13 Aralık 2007 Perşembe

ASPIRAS


Köyün batı tarafında suyu gür iki çeşme vardır. Birisinin adı Kavak Pınarı, diğerinin adı ise Aslanı (Aslanlı) dır. Aslanı'nın suyu daha gürdür. Yanında su olukları, çamaşır yıkamak için düz 1-2 m2 civarında taşlar vardır. Bu taşlar üzerinde köylü kadınlarımız çamaşır yıkarlardı. Su oluklarında ise buğday, arpa, fiğ gibi tahıllar yıkanırdı. Bu çeşmeye Aslanı ( Aslanlı) denmesinin nedeni orada bir Aslan Heykeli'nin bulunması idi. Ama şimdi o aslan yok. Bizim küçüklüğümüzde o zaman ki büyüklerimizin anlattıklarına göre heykel ile oyun oynar, onun sırtına binerlermiş. Sonra şehirden bir araba gelmiş, alıp götürmüşler. Şimdi o Aslan Heykeli Kastamönu Müzesi bahçesinde bulunuyor. Yanında da Tosya'dan getirildiğini yazıyorlar. Köyümüzün adı yok.
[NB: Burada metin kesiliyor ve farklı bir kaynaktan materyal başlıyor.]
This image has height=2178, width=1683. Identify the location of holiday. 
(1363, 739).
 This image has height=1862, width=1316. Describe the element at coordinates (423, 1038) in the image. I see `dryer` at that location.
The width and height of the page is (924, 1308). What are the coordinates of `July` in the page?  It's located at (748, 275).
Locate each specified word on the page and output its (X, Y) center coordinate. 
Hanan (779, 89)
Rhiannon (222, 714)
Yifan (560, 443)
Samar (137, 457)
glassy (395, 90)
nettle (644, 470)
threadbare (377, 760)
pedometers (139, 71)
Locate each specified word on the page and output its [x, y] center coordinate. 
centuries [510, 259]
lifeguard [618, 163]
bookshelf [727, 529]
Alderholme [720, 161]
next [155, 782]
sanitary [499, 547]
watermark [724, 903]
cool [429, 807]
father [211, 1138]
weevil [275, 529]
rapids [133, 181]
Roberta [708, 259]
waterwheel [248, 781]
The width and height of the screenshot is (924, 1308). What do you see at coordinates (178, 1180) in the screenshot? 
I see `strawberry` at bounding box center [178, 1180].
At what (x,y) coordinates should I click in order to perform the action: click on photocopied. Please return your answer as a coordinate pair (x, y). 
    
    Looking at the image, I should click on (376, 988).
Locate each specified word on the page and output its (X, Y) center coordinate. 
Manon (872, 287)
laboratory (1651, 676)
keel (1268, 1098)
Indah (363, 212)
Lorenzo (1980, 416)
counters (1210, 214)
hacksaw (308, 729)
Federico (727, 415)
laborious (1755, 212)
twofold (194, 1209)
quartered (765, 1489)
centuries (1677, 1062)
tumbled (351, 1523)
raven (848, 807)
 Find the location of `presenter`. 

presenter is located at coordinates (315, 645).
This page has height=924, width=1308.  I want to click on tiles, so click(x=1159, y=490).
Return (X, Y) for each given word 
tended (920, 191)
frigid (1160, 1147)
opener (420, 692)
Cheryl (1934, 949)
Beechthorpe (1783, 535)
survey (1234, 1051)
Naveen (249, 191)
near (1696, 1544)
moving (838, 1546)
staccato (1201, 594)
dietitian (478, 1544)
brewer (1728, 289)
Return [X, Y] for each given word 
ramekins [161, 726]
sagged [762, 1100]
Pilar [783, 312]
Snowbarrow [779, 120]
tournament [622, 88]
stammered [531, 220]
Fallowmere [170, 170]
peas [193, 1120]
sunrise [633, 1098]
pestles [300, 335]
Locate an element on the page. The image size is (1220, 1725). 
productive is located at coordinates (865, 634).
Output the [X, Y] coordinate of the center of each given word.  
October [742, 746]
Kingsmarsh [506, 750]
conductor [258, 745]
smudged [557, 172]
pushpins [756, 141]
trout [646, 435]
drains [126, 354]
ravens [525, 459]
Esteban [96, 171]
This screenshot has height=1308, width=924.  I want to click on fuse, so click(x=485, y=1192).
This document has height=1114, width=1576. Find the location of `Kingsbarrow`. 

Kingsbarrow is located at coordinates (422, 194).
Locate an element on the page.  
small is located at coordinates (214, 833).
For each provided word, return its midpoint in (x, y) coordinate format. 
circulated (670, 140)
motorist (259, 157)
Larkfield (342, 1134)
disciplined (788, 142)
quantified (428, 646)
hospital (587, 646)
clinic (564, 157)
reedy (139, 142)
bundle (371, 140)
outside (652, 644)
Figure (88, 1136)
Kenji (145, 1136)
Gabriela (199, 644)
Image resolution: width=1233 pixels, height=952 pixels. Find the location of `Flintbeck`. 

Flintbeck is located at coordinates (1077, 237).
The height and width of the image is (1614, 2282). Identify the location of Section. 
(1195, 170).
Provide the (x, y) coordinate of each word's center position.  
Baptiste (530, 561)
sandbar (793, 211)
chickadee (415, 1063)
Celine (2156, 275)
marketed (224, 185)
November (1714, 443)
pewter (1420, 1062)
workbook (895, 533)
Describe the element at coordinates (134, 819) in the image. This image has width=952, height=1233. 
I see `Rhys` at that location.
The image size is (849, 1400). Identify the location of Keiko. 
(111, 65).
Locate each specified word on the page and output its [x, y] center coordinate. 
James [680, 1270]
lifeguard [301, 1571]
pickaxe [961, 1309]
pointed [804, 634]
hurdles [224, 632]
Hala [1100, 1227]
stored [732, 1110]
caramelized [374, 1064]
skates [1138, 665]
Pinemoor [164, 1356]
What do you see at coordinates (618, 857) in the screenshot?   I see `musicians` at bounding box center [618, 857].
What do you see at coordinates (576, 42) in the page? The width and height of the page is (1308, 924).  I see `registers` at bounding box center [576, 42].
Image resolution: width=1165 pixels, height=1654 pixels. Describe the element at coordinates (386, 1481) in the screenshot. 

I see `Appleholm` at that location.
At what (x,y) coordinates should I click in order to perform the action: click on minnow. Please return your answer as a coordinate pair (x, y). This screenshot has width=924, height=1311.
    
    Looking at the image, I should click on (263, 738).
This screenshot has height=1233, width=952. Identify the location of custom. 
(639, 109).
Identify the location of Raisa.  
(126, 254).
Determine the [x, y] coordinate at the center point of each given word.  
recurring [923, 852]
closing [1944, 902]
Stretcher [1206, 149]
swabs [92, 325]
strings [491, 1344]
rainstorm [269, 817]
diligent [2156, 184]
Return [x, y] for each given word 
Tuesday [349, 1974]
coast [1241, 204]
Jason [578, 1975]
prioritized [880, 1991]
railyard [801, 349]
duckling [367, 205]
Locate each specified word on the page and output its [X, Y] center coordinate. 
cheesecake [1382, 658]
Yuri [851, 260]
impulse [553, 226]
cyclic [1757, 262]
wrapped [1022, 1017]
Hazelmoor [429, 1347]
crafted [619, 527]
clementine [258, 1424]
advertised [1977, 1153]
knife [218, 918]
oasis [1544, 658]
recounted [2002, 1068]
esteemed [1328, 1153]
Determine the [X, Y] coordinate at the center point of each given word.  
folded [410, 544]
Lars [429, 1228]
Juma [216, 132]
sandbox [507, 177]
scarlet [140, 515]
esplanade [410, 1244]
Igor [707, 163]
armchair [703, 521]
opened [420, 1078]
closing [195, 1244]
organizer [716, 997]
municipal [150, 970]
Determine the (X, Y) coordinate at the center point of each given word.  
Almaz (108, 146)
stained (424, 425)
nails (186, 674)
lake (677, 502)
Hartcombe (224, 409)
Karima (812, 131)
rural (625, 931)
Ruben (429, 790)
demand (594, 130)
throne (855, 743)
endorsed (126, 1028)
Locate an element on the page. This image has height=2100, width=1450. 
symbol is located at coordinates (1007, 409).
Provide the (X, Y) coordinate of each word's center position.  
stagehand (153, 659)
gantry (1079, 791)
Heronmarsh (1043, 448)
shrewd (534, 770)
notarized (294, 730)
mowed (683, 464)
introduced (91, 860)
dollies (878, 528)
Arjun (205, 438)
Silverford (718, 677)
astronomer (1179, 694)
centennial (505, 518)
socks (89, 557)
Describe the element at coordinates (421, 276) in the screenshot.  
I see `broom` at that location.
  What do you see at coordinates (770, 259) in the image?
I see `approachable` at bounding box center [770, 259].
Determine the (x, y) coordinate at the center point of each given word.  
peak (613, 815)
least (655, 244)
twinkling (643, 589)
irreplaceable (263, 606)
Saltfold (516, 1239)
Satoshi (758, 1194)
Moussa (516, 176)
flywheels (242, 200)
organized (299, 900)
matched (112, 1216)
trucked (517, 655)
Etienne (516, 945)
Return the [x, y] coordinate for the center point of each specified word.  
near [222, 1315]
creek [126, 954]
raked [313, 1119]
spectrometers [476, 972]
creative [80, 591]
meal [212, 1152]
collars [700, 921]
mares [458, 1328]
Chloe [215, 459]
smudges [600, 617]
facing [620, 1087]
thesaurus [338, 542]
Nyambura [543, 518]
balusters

Bunu neden yazdığıma gelince; Eskiden köyümüzde yüksek kademeden birilerinin bulunduğunu söylemek istiyorum.

Kastamonu'da okurken bir Gözlüklü Teyze vardı. Çok ekmeğini yedim. Kabrinde rahat etsin, O'nun beyi Abdullah Amca emekli komserdi. Konuşmamızda nereli olduğumu sordu. Bende Tosya'nın Aspıras (Kayaönü) köyünden olduğumu söyleyince bizim de bildiğimiz öyküyü anlattı.

Zamanında köyümüzde Paşa yaşarmış. O da köylüler gibi çiftçilik yapar, hayvan beslermiş. Hayvanlar sıraya göre tüm köylüler tarafından güdülürmüş (otlatılırmış). Sıra Paşa'ya gelmiş. Köylüler Paşa'ya " Haydi sıra sende" diyerek hayvanları otlatmasını istemişler. Paşa ne kadar gitmek istemese de mecbur kalmış. Sabahleyin almış eline sopayı, sırtına azığını, katmış önüne hayvanları otlatmaya götürmüş. O gün akşamı etmişhayvanlarla. Sığırları akşam teslim ettikten sonra köylülere bir duyuru yapmış. Bu duyuru da "Yarın kimse bir yere gitmeyecek, köy meydanında toplanacaklar" demiş. Sabah köylüler toplanmış meydanda. Paşa'yı çobanlık için zorlayanları bir yere toplamış. Bir darağacı kurdurmuş. Başlamış astırmaya. As, as, as bire as, AS BİRE AS diyerek elebaşıları astırmış. Köyümüzün adı da buradan gelmiş. Böylece ASPIRAS olmuş.
(Resimde Aslalı'nın bulunduğu yer görülüyor.)

Bu ad hep böyle söylenir. Biz adından memnunduk ama memnun olmayanlar değiştirdiler. Bir tarihi de tarihe gömdiler. Bana bu olayı devlet görevlisi anlatmıştı.